Get to Know Northern Nova Scotia

Whalewatching in Nova Scotia
Whalewatching in Nova Scotia.

Many Americans think of Canada as a northern extension of Maine, Michigan, and Montana that blends quickly into the Arctic. And they imagine that Canadians live and think pretty much like Americans. Not even close! For example, take the maritime province of Nova Scotia.

Where Exactly Is Nova Scotia?

Nova Scotia, the easternmost Canadian province, is an almost-island in the Atlantic Ocean, barely attached to the province of New Brunswick. As the whale swims, it’s about 60 miles east of Maine across the Bay of Fundy. For perspective, from Yarmouth (one end) to Sydney (the other) is 450 miles (about 9 hours if one were so foolish as to drive straight through). A Canadian province is a political division similar to a U.S. state. Canada’s 10 provinces and three territories add up to the second largest country in the world.

Who Are These Folks?

The Nova Scotian heritage is mostly Scots, English, Irish, French, German, and Mi’kmaq, and they enjoy a relaxed lifestyle and sense of community fast disappearing in the “States.” They also look more toward their roots in Europe and Great Britain than is common in the U.S. In fact, many speak Gaelic, French, or German as well as English.

And about the Arctic? Well, Nova Scotia is the same latitude as Portland, Oregon—and enjoys a lot more sunshine.

Nova Scotia is filled with daring sailors, hardy fishermen and lumberjacks, lots of artists, writers, craftsfolk, and computer scientists. Most are attentive to politics on the global stage and very independent in outlook. They’re usually willing to share informed points of view, so be prepared for a barb or two concerning current U.S. foreign policy.

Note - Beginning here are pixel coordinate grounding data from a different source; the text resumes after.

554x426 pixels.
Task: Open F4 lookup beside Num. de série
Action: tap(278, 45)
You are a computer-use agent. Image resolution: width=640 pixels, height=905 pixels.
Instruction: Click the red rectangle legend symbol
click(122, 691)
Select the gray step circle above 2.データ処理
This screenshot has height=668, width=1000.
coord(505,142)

Want to see how they live? Go out for a day on a lobster boat, keeping an eye out for humpback or beluga whales. Or flyfish for salmon or trout. Take a walk through the forests of the “Christmas tree capital of the world.” Drop by a yacht club and accept an invitation for an afternoon sail. Stop into a boat builder’s workshop or an artist’s studio. And, everywhere, talk with local people.

Life by the Sea

A tall ship in Halifax
A tall ship in Halifax.

Nova Scotia is a land of horizontal beauty: tranquil lakes, cool balsam fir, beech and maple forests, and rugged coastlines. Picture white 2-story homes with lots of gables, red barns, and lighthouse beacons piercing the night sky. Imagine fishing villages, stacks of weathered lobster traps, and Cape Island dories tugging at their mooring buoys. Think of good roads, reasonable prices, and no need to lock your door.

Time is measured by the powerful rhythm of the tides. In the Bay of Fundy the tide rises and falls as much as 50 feet, perhaps the greatest tidal change in the world.

Unfortunately, Nova Scotians are in the grip of an economic tide as well, one from which no lighthouse can protect them. When lobster, cod, salmon, haddock, and herring were plentiful, prosperity reigned. Now that marine life is struggling to recover from international over-fishing, people are struggling as well. The future of the economy is far less predictable than the tide.

So Nova Scotia has started down a path with uncertain footing; that is, the pursuit of tourists to provide replacement revenue. Services and information available to tourists rank with New Zealand as among the best in the world. This attempt at seduction has also shifted some resources into lodging, restaurants, and resorts, as well as into the development of historic and scenic attractions.

The Vikings

One good way to begin a visit to Nova Scotia is to board the “Cat” ferry leaving from Bar Harbor, Maine and cross the Bay of Fundy to Yarmouth. It’s a tiny harbor visited by Vikings a thousand years ago, long before Columbus “discovered” America. In the mid-1700s, merchants from Massachusetts sailed into this harbor and established the port.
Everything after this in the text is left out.